We have the means now through the electronic medical record to gather relevant data and look for the outliers. The money saved could be substantial if we once again began trusting our doctors enough and reducing the nanny bureaucracy. Patient and physician satisfaction would certainly increase and one needless layer of cost would be gone.

Open Season

Where I live you can hear gun fire in the far distance hills at this time of the year. The first time I heard it was years ago when we first moved in. I was told it was open season.

Open what I asked? Open season was again the reply. Hunters were after quail and this was the time of the year when it was permissible. Elsewhere, deer and boars are the targets.

I came to conflate open season with open enrollment for health plans. When you think about it, hunters looking for quail are not a whole lot different than health plans looking for customers. There is only one time of the year when they are easily bagged.

For me, this is the time of the year when I get mail from Medicare Advantage plans seeking to lure me from traditional Medicare Part A and B. They make promises about extra goodies and lower premiums. I prefer to have more control over my healthcare including having a voice in whom my doctor is and what hospital I can utilize. Still, every year it seems the Medicare Advantage health plan hunters bag more prey. Seniors living on a fixed income have to make economic decisions.
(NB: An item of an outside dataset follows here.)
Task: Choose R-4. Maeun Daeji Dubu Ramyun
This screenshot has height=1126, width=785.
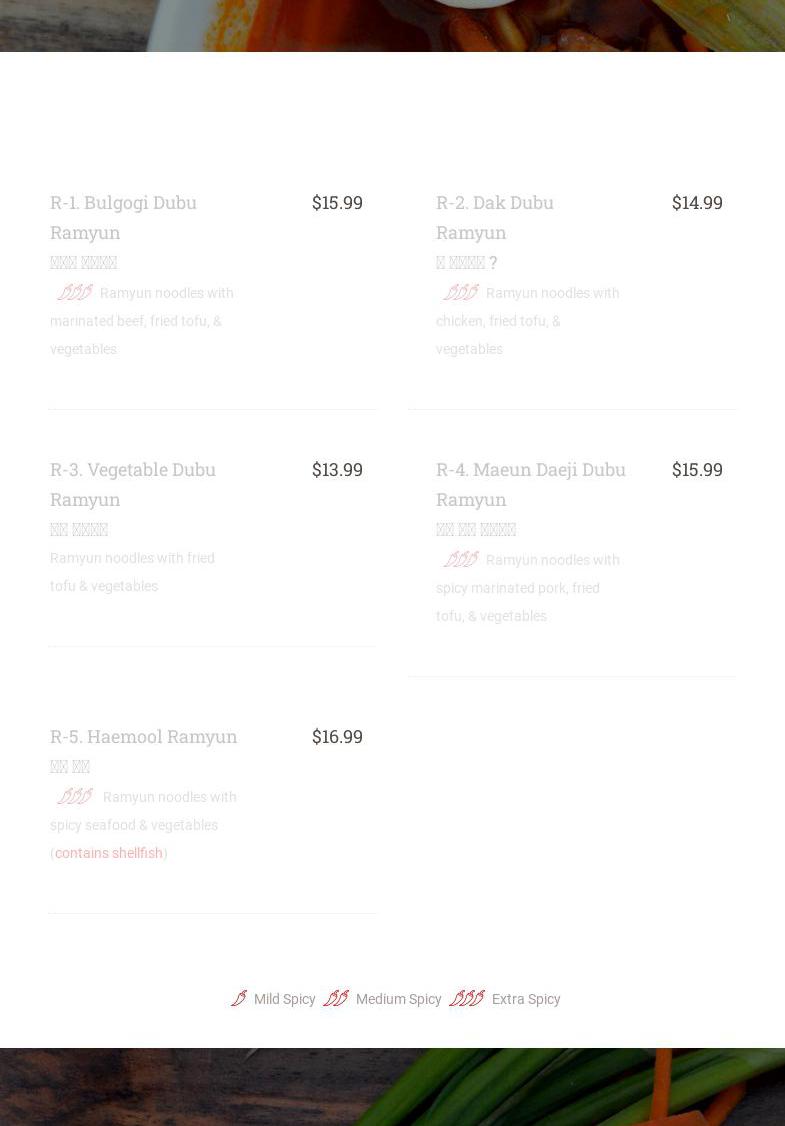Action: 530,484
For many employees of private enterprises this time of the year also provides an opportunity to make changes in health plans. That decision is often based at least in part by how much will be taken out of the person’s paycheck as a partial contribution to the premium paid by the employer.

A similar dynamic occurs for public employees who often have more health plans to choose from than is typically the case for private sector employees. The public employer will pay only a certain amount for health plan coverage. If a health plan’s premium is greater than that amount, the public employee pays the difference.

In a rational world where employees have an incentive to make decisions based upon economics, this annual dance of health plans should lead to those plans having lower premiums gaining more customers. That is what is happening with Medicare Advantage plans with their lower premiums and extra goodies.

It is not happening, though, for many private employers and most public employers. The reason is that employers don’t like confronting their employees with this kind of economic decision. Often, a floor for what the employer will pay is established based upon union agreements and/or political pressure. I saw this dynamic when I sat on a nonprofit provider owned health plan board which often had the lowest premiums but could not gain as many new members as it should have.

In California, Kaiser has a large marketshare. The inertial you must overcome for an employee to switch his health plan away from Kaiser is immense. I used to joke that Kaiser was like a cult and once an employee was captured that was it. In all fairness, a part of that “stickiness” was due to Kaiser effectively meeting its members’ needs, albeit at a higher premium than other plans.

It helps Kaiser,though, when an employer, particularly public employers, establish the Kaiser premium as what it will pay. Health plans which offer equivalent coverage for a lesser premium don’t gain new members in that scenario. Employees have no financial incentive to change their health plan. And so it goes and has for years in California.

I was recently asked in response to another blog entry what I would do to make health care more affordable. The first thing I would do is to make sure employees have real financial incentives when making health plan choices during open enrollment. I believe you would see health plans begin competing more robustly for members if they felt that lowering premiums would bring in more business. That does not happen now and until it does it will be open season for ever rising premiums.